Nous savons que les bénéficiaires d’ordinateurs portables seront avantagés de pouvoir réparer, améliorer et traduire les logiciels fournis avec leurs ordinateurs dans leur propres langues et contextes. Mais le plus important, c’est ce qui sera fait de ces ordinateurs, et que le projet OLPC n’a pas encore imaginé. L’OLPC est un puissant outil éducatif, mais le pouvoir ultime n’est que dans les mains de ceux qui peuvent librement utiliser, modifier et collaborer à la définition des modalités de leur environnement d’apprentissage. Par son engagement pour la liberté du logiciel, le projet OLPC fit le choix de ne pas être arrogant, en s’imaginant savoir comment ses bénéficiaires utiliseront leurs ordinateurs. Un environnement flexible, conçu pour l’apprentissage constructionniste, et une plate-forme de développement libre protègent de cette arrogance.

Le constructionnisme et le logiciel libre, implémentés et enseignés en classe, offrent un très fort potentiel d’exploration, de création et d’apprentissage. Si quelque chose te déranges, change-le. Si quelque chose ne fonctionne pas bien, répare-le. Le logiciel libre et le constructionnisme placent les élèves en situation d’appropriation de leur environnement d’apprentissage, de la manière la plus importante et la plus explicite possible. Ils créent une culture de l’autonomisation. La création, la collaboration et l’engagement critique deviennent la norme.

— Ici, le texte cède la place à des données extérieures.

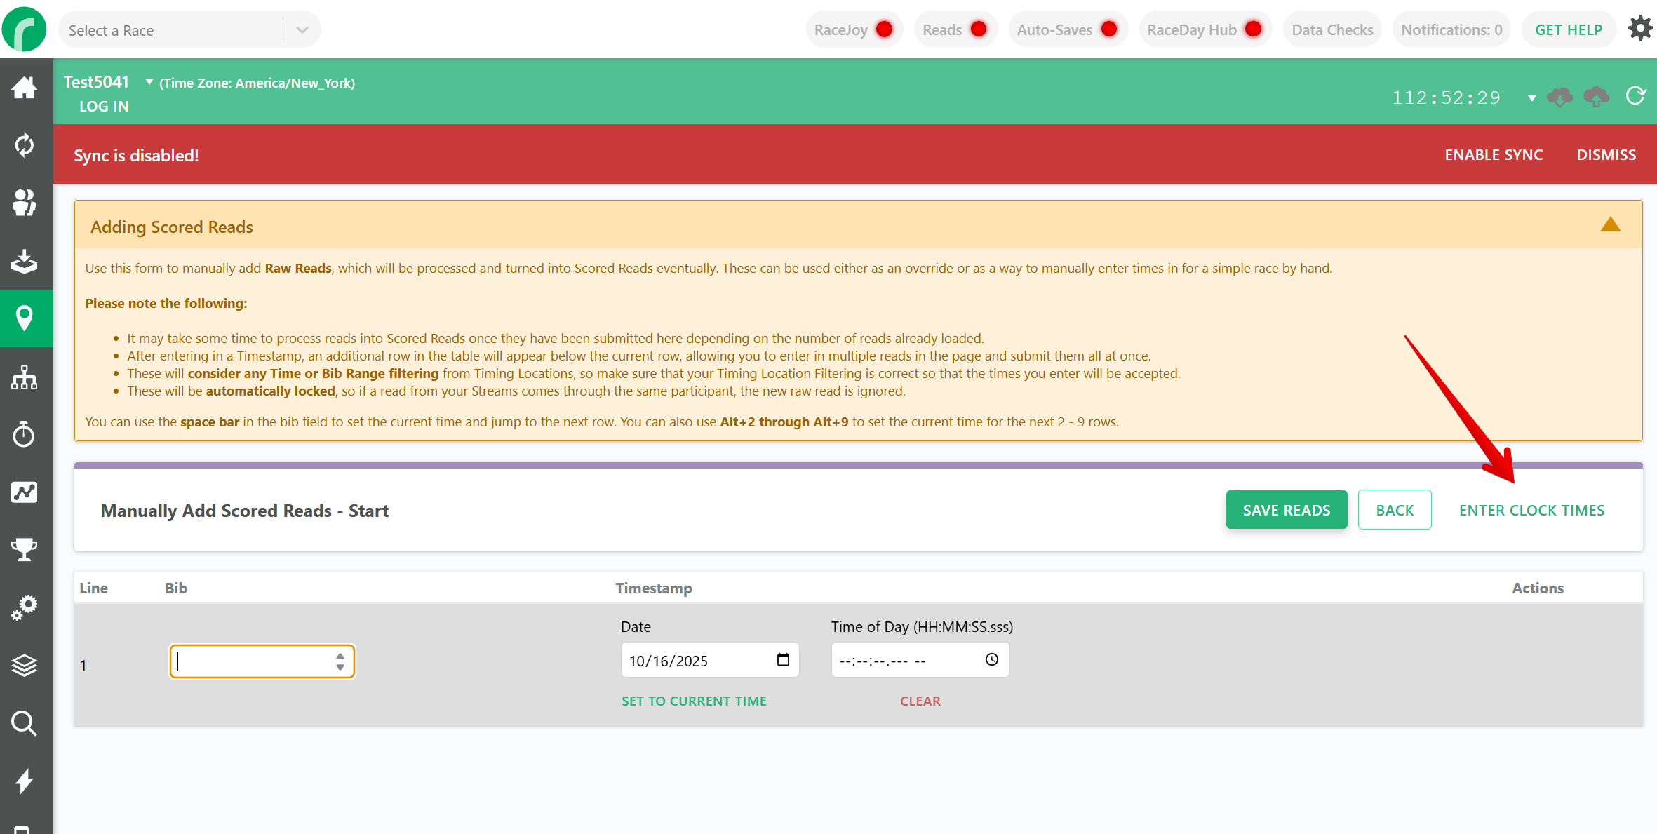Toggle the RaceJoy status indicator

[x=854, y=29]
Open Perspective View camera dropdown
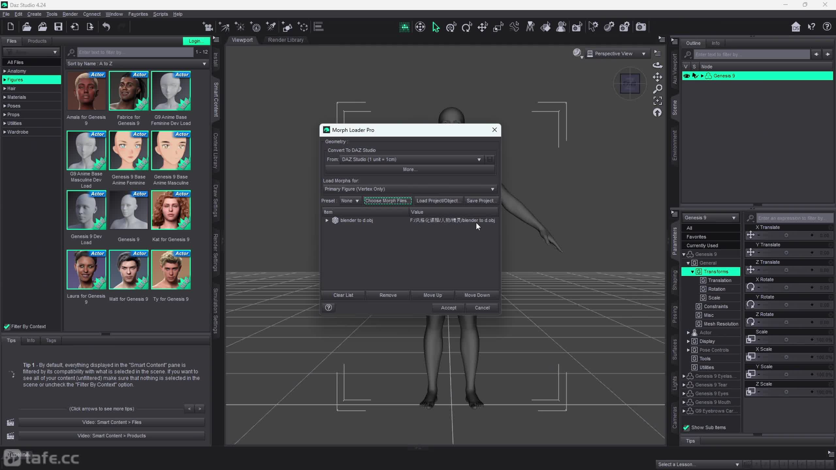The height and width of the screenshot is (470, 836). [616, 54]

Le projet OLPC n’a pas à choisir si la technologie éducative arrive à maturité. Si nous travaillons dur pour ça, alors nous pourrons peut être influencer le « comment » et le « qui ». Les éditeurs de logiciels propriétaires tel que Microsoft veulent que le « qui » soit eux. Avec les logiciels libres, les utilisateurs peuvent être au pouvoir. L’enjeux n’est autre que l’autonomie. Nous pouvons aider à favoriser un monde où les technologies sont au service de leurs utilisateurs et où l’apprentissage se fait suivant les modalités des étudiants, un monde où tous ceux qui possèdent des ordinateurs portables sont libres car ils contrôlent la technologie qu’ils utilisent pour communiquer, collaborer, créer et apprendre.

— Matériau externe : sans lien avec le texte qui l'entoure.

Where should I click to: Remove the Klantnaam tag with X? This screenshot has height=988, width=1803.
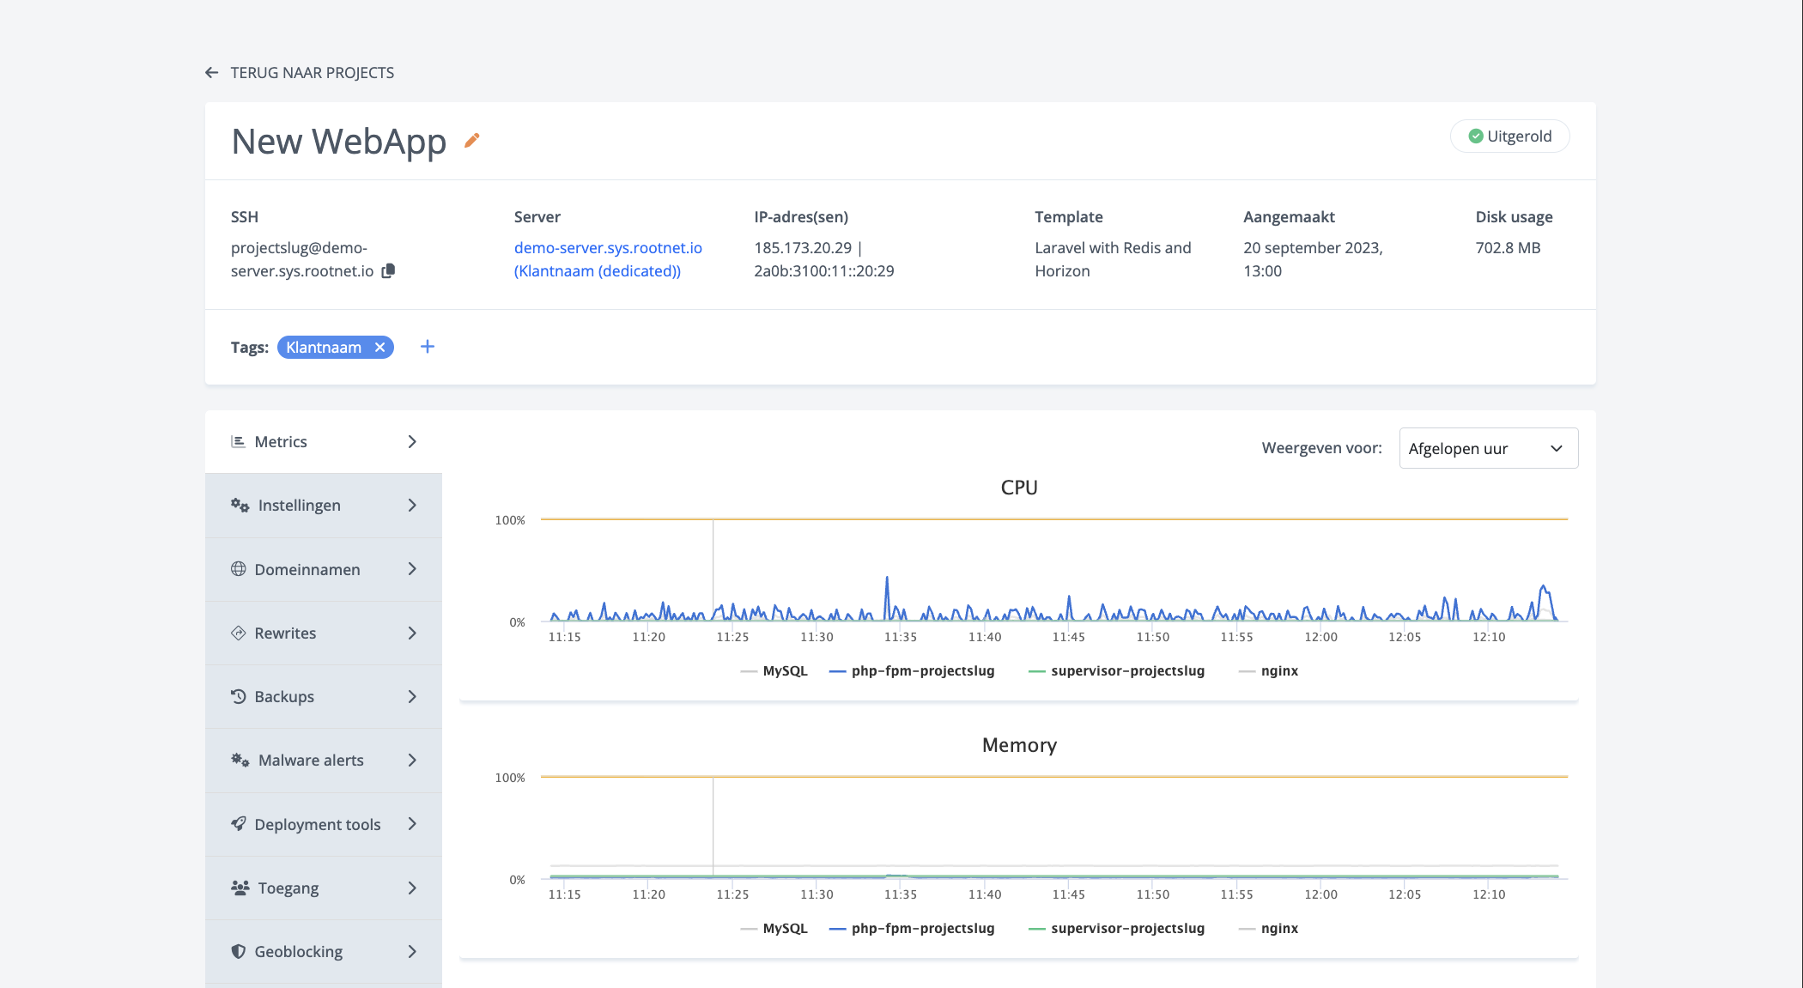coord(379,347)
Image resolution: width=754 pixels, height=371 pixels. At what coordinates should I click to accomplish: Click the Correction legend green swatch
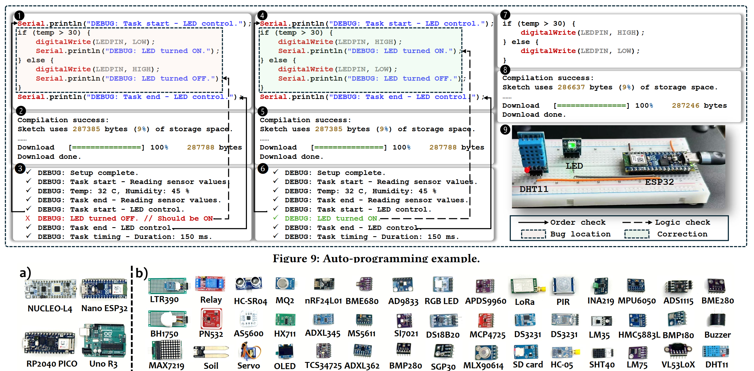(637, 234)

Ceci est, pour moi, la promesse de l’OLPC et sa mission. C’est la raison pour laquelle je me suis engagé et que je supporte le projet depuis quasiment son premier jour. C’est la raison pour laquelle j’ai laissé Canonical et Ubuntu pour revenir à l’école au MIT, et être plus proche du projet indépendant qui naissait alors. C’est la raison pour laquelle l’engagement de l’OLPC dans la philosophie constructionniste est si importante à sa mission, et la raison pour laquelle sa mission a besoin de continuer à être menée avec des logiciels libres. C’est pourquoi le projet OLPC doit être sans compromis à propos de la liberté des logiciels.

En tant que conseiller et parfois contractant du projet OLPC, ce dernier n’est pas en devoir de m’écouter. Mais j’espère, pour notre bien à tous, qu’ils le feront.

Notes

[1] Pour mémoire nous avions traduit un autre article de Mako Hill : Pourquoi faire un don à Wikipédia ? (et soutenir la culture libre et ses utopies).

[2] Photographie : détail de Mexican Children with OLPC XOs par Barnaby sous licence Creative Commons By.